Social Security has never previously asserted or even suggested officially that tobacco use could be considered DAA.

The talk of whether a period of abstinence should be required before a person could be found disabled is worrisome. The statute does not forbid disability payments to alcoholics and drug addicts. It merely prohibits consideration of alcoholism and drug addiction in determining disability. A person may have a raging substance abuse disorder but be found disabled due to other health problems. This has always bothered some people. They find drug abuse and alcoholism so loathsome that they believe that no one alcoholics or drug addicts should be on Social Security disability benefits even though the statute says otherwise. One interpretation of this notice is that Social Security has a desire to move towards forbidding benefits to anyone with a substance abuse problem.

Oct 16, 2008

An Oldie But A Goodie -- On DAA The Tie Goes To The Claimant

This is nothing new. In fact, it dates back to August 30, 1996 when the statute forbidding payment of disability benefits when drug abuse or alcoholism is material to the determination of disability was very new. It is just that it remains important and remains current Social Security policy, but people who ought to know better, both inside and outside Social Security, keep forgetting Emergency Message 96-200. Here is the key quote:
Q. The most complicated and difficult determinations of materiality [of drue abuse or alcoholism] will involve individuals with documented substance use disorders and one or more other mental impairments. In many of these instances, it will be very difficult to disentangle the restrictions and limitations imposed by the substance use disorder from those resulting from the other mental impairment(s). Can any examples be provided for how to handle the materiality determination in these situations/ or can any guidance be provided for the type of information that should be used in trying to assess the impact of each impairment?

A. We know of no research data upon which to reliably predict the expected improvement in a coexisting mental, impairment(s) should drug/alcohol use stop. The most useful evidence that might be obtained in such cases is that relating to a period when the individual was not using drugs/alcohol. Of course, when evaluating this type of evidence consideration must be given to the length of the period of abstinence, how recently it occurred, and whether there may have been any increase in the limitations and restrictions imposed by-the other mental impairments since the last period of abstinence.
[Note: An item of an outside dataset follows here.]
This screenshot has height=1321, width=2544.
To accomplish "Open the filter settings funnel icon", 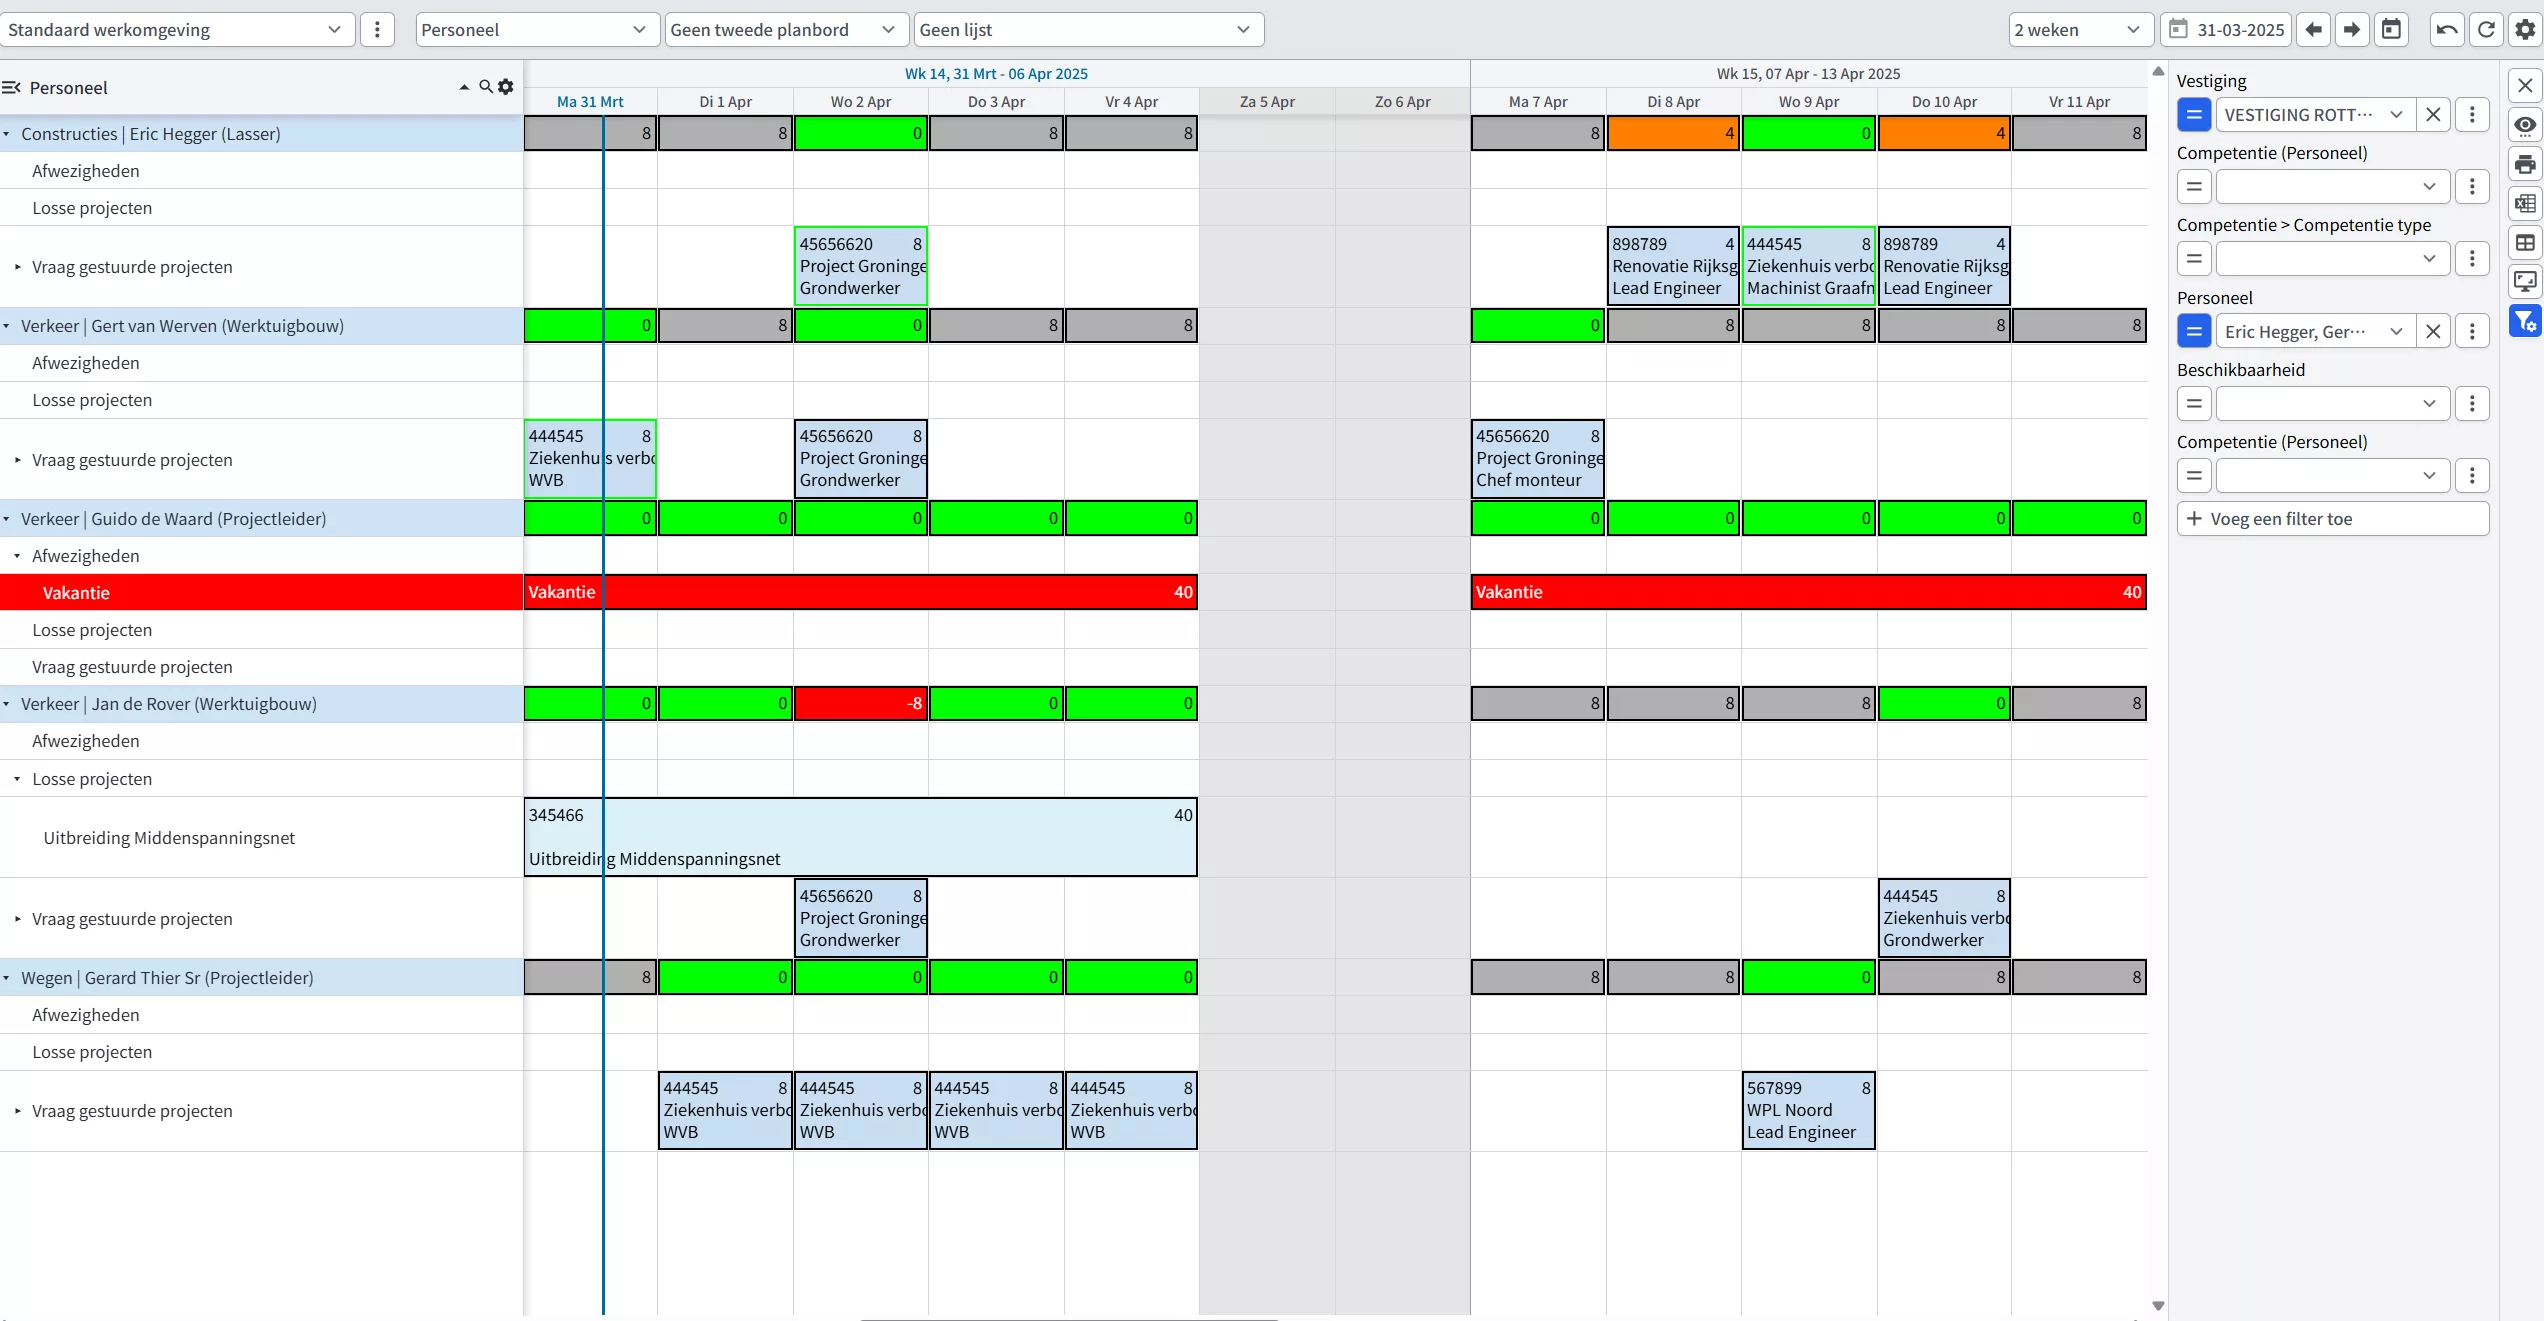I will [2525, 321].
When it is not possible to separate the mental restrictions and limitations imposed by DAA and the various other mental disorders shown by the evidence, a finding of "not material" would be appropriate. See the response to question 27.

Aug 19, 2007

Drug Binges And Social Security Disability Benefits

From a press release issued by the Substance Abuse Policy Research Foundation of the Robert Wood Johnson Foundation:
Paying out certain types of government aid in a monthly lump sum appears to fuel a spate of harmful and often fatal drug binges, according to a new study in a forthcoming issue of the Journal of Public Economics that links the monthly arrival of disability checks with a sharp rise in drug related hospitalizations and deaths. The findings by researchers at the University of California, Santa Cruz and Texas A&M University suggests that spreading out aid payments over several weeks could be a way to relieve some of the stress on hospitals and health care workers who struggle to handle the monthly surge.

The analysis found that in California, the 23 percent increase in drug-related hospital admissions that occurs in the first five days of any given month is driven largely by the arrival of Supplemental Security Income (SSI) and Social Security Disability Income (DI) payments. In particular, hospital deaths among SSI recipients increase 22 percent at the beginning of the month.